Tags: #Historico, Intriga

El libro secreto de Dante (20 page)

Ahora tenía mucha curiosidad, lo acribillaba a preguntas, pero el otro parecía casi molesto; leía en la mirada de Bernard el resurgir de una antigua e ilimitada admiración y le fastidiaba estar condenado a desilusionarlo. «Las cosas no son como tú quisieras que fueran, Bernard —pensaba—. No han ido como esperabas…». En realidad Daniel no se había alegrado tanto de volver a verlo en Bolonia. Quizá incluso lo había reconocido enseguida, pero había deseado con todo su ser que no fuera él. Ese día frente a Santo Stefano había sido como encontrarse con un viejo acreedor, al que no se debe dinero, sino algo mucho más oneroso: le debía la confianza desmesurada que había depositado en él, las expectativas que había traicionado, aquello en lo que se hubiera tenido que convertir en opinión del otro, algo que nunca había ocurrido. «Me dedico al comercio, solo eso; una vida monótona vendiendo y comprando, una vida muy banal, con mucho dinero, eso sí, una mujer, tres hijos que no veo casi nunca. No un héroe, ni un mártir, sino uno como tantos, una vida haciendo dinero por todos los medios. Mis retoños no tendrán que alimentarse de mentiras, como nosotros en Tierra Santa. Ellos tendrán dinero para invertir en su futuro, y está bien que sea así…», pensaba Daniel sin prestar atención a las viejas historias que Bernard desenterraba. Al este el cielo plúmbeo teñía de melancolía el mar; al abrigo de la costa, en el oeste, la Maiella parecía un dragón hibernando, con la cabeza entre las patas y la cola doblada hacia el mar.

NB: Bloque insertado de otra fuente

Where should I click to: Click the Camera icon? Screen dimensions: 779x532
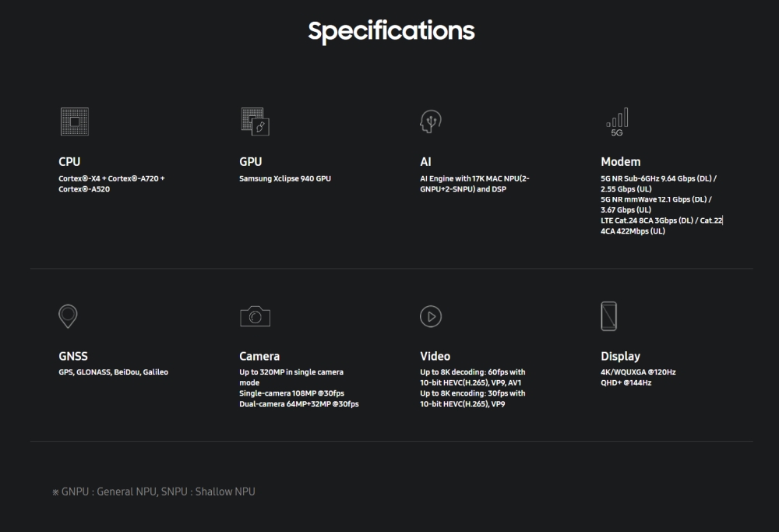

—¿Has oído hablar alguna vez —le preguntó después Bernard— del nuevo Templo y de los nueve eneasílabos? ¿Sabes algo del arca de la alianza? ¿Conoces el misterio, el mensaje oculto que los caballeros del Templo custodian en secreto, incluso después de la derrota?

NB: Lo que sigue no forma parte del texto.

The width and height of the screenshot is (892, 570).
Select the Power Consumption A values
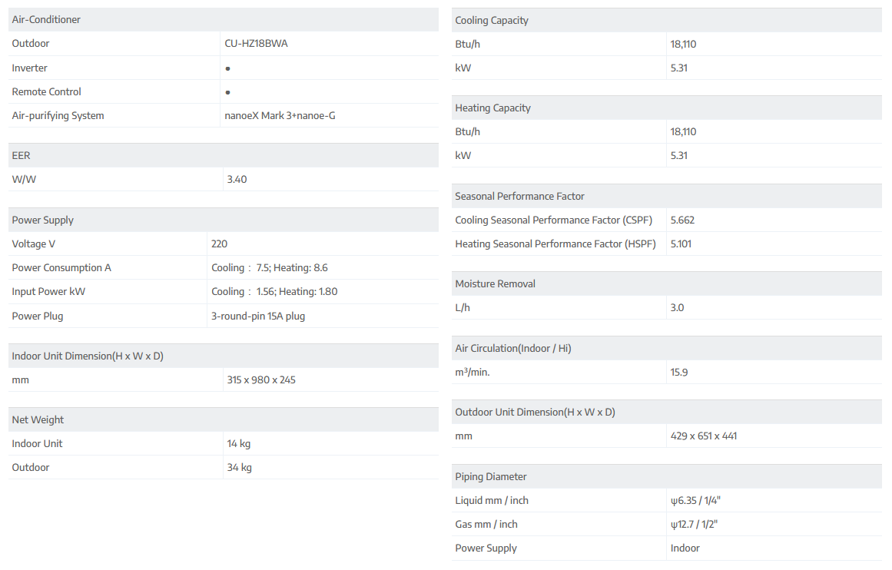click(x=270, y=268)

«Sí —pensó entonces Daniel—, conozco el misterio del dinero que nuestra orden ha acumulado a toneladas. Nosotros íbamos a Palestina y al Líbano a morir, nuestra carne como aval, como garantía de los depósitos millonarios… Y las donaciones que se acumulaban, las tierras, las propiedades, los latifundios sobre los que Felipe el Hermoso ha puesto sus manos insaciables, mientras el papa se esforzaba por salvar las suyas, no menos ávidas, anexionándolas a las propiedades de los hospitalarios. Conozco el enigma del florín y del ducado, el código secreto del oro y de la plata, y el dinero que discurría a raudales, encendiendo la codicia de los reyes, la del papa…».

Pero no dijo nada, se limitó a encogerse de hombros. Miraban el mar hacia oriente, hacia el sur. Allá abajo estaba Grecia, después a la izquierda, lejos de cualquier sitio, el ombligo aún sangrante de la historia.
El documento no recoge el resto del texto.